Exercise objective: Below are some records; output exactly the lines from the line with "Where should I click to: Adjust" to the line with "Switch to the Images tab", both ends kept, and nothing more.

- Opening Delimiter -

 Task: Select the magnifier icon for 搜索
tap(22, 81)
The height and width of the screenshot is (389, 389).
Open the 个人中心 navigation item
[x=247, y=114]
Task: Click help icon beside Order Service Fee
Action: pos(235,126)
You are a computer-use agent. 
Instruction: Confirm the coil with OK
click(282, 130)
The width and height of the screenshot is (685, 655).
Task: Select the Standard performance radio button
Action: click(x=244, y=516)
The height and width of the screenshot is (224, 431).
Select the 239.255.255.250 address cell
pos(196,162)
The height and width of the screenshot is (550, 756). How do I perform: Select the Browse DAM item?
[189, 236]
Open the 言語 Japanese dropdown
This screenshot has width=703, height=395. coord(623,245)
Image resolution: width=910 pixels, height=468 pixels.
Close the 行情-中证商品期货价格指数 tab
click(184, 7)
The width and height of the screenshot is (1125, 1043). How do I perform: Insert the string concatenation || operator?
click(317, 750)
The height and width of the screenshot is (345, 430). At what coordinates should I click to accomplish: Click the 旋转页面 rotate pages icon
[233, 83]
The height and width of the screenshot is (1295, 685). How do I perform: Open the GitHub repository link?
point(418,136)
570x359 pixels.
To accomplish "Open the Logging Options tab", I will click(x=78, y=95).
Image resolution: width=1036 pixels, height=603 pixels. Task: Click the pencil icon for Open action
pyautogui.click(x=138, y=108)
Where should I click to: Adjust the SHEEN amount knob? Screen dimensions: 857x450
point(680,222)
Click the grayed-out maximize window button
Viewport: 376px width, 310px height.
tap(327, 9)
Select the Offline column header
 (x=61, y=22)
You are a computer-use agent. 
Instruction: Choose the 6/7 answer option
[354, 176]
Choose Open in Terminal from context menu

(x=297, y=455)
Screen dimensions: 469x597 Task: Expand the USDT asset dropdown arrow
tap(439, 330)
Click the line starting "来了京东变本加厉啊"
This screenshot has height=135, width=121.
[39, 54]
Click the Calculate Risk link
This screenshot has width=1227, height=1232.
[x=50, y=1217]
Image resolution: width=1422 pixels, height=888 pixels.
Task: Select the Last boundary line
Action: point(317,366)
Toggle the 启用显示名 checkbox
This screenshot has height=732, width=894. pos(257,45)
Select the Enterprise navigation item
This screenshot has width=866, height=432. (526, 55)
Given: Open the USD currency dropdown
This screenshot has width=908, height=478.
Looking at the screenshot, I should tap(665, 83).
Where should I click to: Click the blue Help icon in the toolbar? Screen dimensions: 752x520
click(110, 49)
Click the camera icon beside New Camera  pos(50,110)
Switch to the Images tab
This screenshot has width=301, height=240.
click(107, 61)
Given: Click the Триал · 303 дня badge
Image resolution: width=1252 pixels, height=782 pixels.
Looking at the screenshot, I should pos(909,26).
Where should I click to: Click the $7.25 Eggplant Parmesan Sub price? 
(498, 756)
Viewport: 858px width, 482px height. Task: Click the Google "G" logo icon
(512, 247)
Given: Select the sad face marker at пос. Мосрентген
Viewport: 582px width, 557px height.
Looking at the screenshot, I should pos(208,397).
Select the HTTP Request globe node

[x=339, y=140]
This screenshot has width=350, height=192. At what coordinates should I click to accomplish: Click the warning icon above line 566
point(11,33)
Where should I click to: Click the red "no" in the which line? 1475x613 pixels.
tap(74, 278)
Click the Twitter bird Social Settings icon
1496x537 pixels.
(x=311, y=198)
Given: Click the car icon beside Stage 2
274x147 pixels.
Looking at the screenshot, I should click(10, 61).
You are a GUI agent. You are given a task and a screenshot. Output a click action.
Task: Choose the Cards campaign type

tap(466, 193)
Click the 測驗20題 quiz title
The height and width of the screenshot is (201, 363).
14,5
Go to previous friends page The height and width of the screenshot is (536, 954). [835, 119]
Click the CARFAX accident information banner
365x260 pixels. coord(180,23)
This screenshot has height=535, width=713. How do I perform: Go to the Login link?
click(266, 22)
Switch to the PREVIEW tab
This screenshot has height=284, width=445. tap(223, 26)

- Closing Delimiter -

Response box:
Where should I click to: Adjust the SHEEN amount knob? Screen dimensions: 857x450
point(680,222)
Click the grayed-out maximize window button
Viewport: 376px width, 310px height.
tap(327, 9)
Select the Offline column header
 (x=61, y=22)
You are a computer-use agent. 
Instruction: Choose the 6/7 answer option
[354, 176]
Choose Open in Terminal from context menu

(x=297, y=455)
Screen dimensions: 469x597 Task: Expand the USDT asset dropdown arrow
tap(439, 330)
Click the line starting "来了京东变本加厉啊"
This screenshot has height=135, width=121.
[39, 54]
Click the Calculate Risk link
This screenshot has width=1227, height=1232.
[x=50, y=1217]
Image resolution: width=1422 pixels, height=888 pixels.
Task: Select the Last boundary line
Action: point(317,366)
Toggle the 启用显示名 checkbox
This screenshot has height=732, width=894. pos(257,45)
Select the Enterprise navigation item
This screenshot has width=866, height=432. (526, 55)
Given: Open the USD currency dropdown
This screenshot has width=908, height=478.
Looking at the screenshot, I should tap(665, 83).
Where should I click to: Click the blue Help icon in the toolbar? Screen dimensions: 752x520
click(110, 49)
Click the camera icon beside New Camera  pos(50,110)
Switch to the Images tab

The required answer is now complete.